日本人打者がMLBで成功しやすくなった理由
日本人選手がMLBで活躍できるようになった大きな理由の一つは、海外挑戦の環境が整ったことです。過去の選手たちが積み重ねた経験によって、移籍後の準備や適応方法が分かるようになりました。
例えば、MLBの配球傾向を分析したり、トレーニング方法を現地仕様に変えたりすることで、以前より短期間で結果を出せる選手が増えています。
また、日本時代から長打力を評価されていた選手がMLBへ挑戦するケースも増えています。昔は「日本では強打者でもMLBでは難しい」という見方がありましたが、現在は十分に通用する打撃能力を持つ選手が移籍しています。
NPBのホームラン打者が減ったように見える理由
日本人の強打者がMLBへ移籍すると、当然ながらNPBでは中心打者が減ることになります。そのため、「日本のプロ野球からホームラン打者がいなくなった」と感じることがあります。

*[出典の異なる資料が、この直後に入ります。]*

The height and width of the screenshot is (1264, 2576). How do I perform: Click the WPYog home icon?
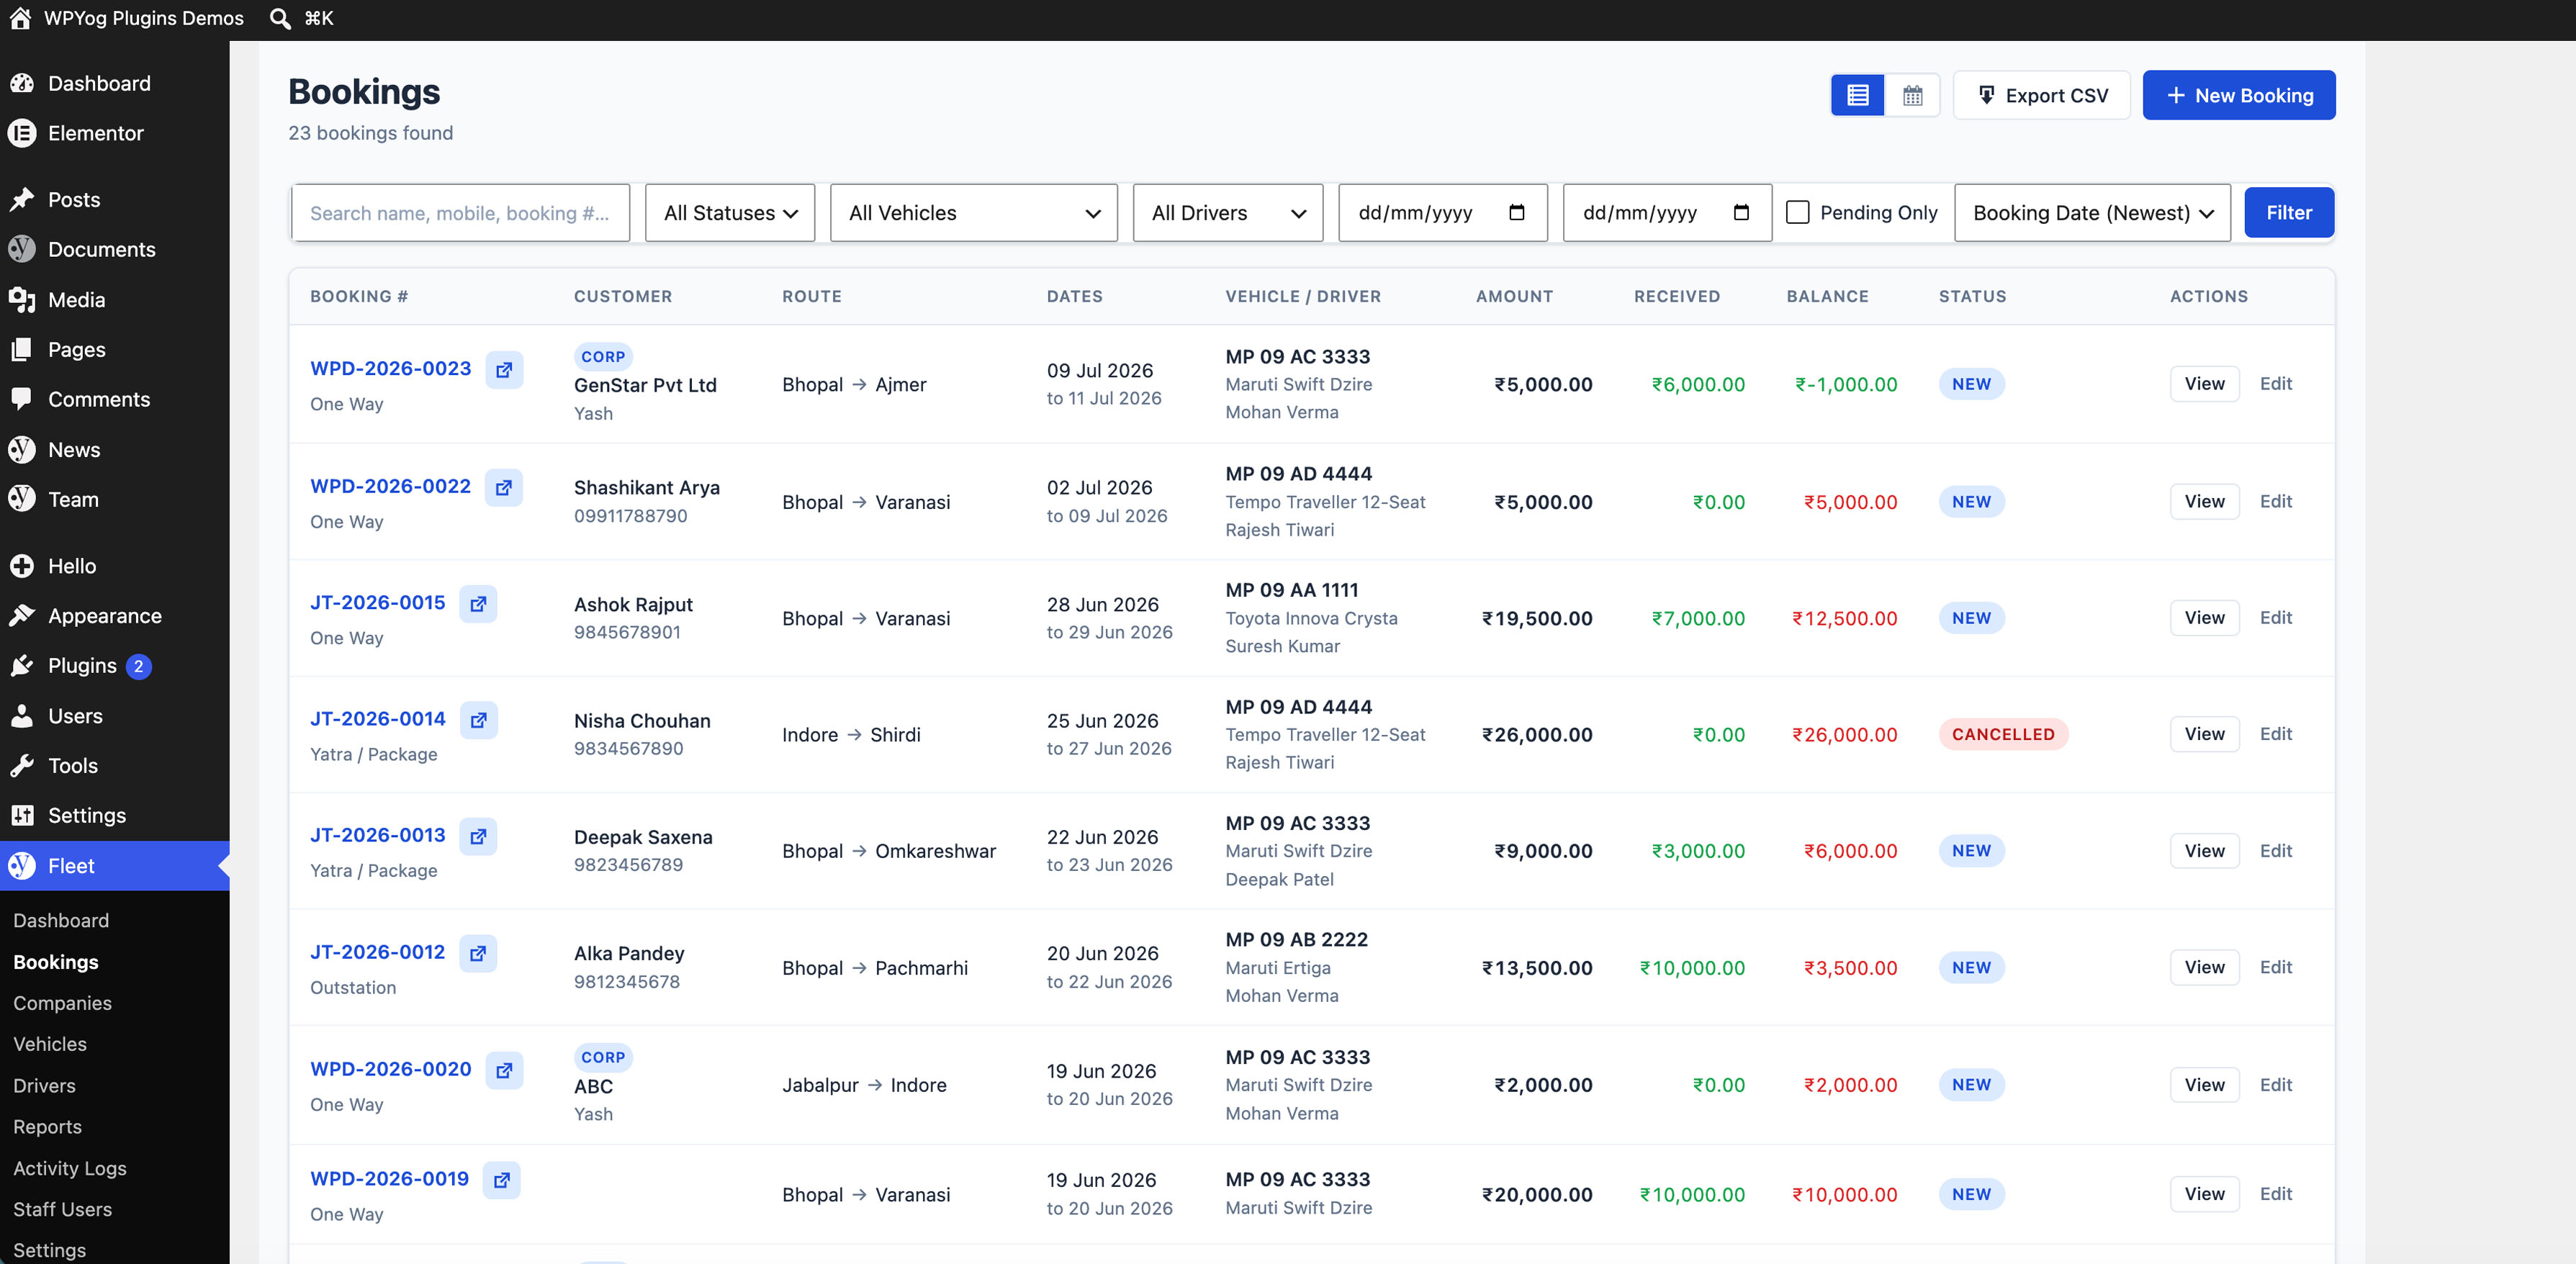pos(20,19)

しかし、これは日本の打者育成力が低下したというより、トップクラスの選手が海外へ挑戦する流れができた影響が大きいです。
かつてはNPBで圧倒的な成績を残した選手が国内に長く在籍していましたが、現在は全盛期にMLBへ移籍するケースが増えています。
MLB移籍制度の変化も影響している
近年はポスティングシステムなどによって、日本で実績を積んだ選手がMLBへ挑戦しやすくなりました。これにより、若く能力が高い選手が全盛期に近い状態で海を渡る機会が増えています。
以前よりもMLB球団が日本市場や日本人選手の能力を高く評価するようになったことも、大きな変化です。
その結果、日本国内で数年間活躍したスター選手が、MLBでもすぐに戦力として期待される時代になっています。
阪神・佐藤輝明選手もMLBで20本塁打を狙えるのか
阪神の佐藤輝明選手のような長打力を持つ打者は、MLBでも注目されるタイプの選手です。大きな体格とパワーは、現代MLBが求める打者像にも近い部分があります。
ただし、MLBで成功するためには本塁打を打つ力だけではなく、速球への対応、変化球への適応、守備や走塁を含めた総合的な能力が求められます。
日本で長距離打者として結果を残した選手でも、環境の違いに苦戦するケースはあります。そのため、佐藤選手がMLBで20本塁打以上を達成できるかは、移籍後の適応力も重要になります。
まとめ
日本人MLB選手が複数人20本塁打を達成するようになった理由は、日本野球のレベル向上、選手自身の進化、MLBへの適応環境の改善など、複数の要素が重なった結果です。
MLBの投手力が低下したというより、優秀な日本人打者がより良い準備をして挑戦できる時代になったと考える方が自然です。
今後も日本のトップクラスの長距離打者がMLBへ挑戦する流れは続くと考えられ、佐藤輝明選手のようなパワーヒッターがどこまで活躍できるかも注目されています。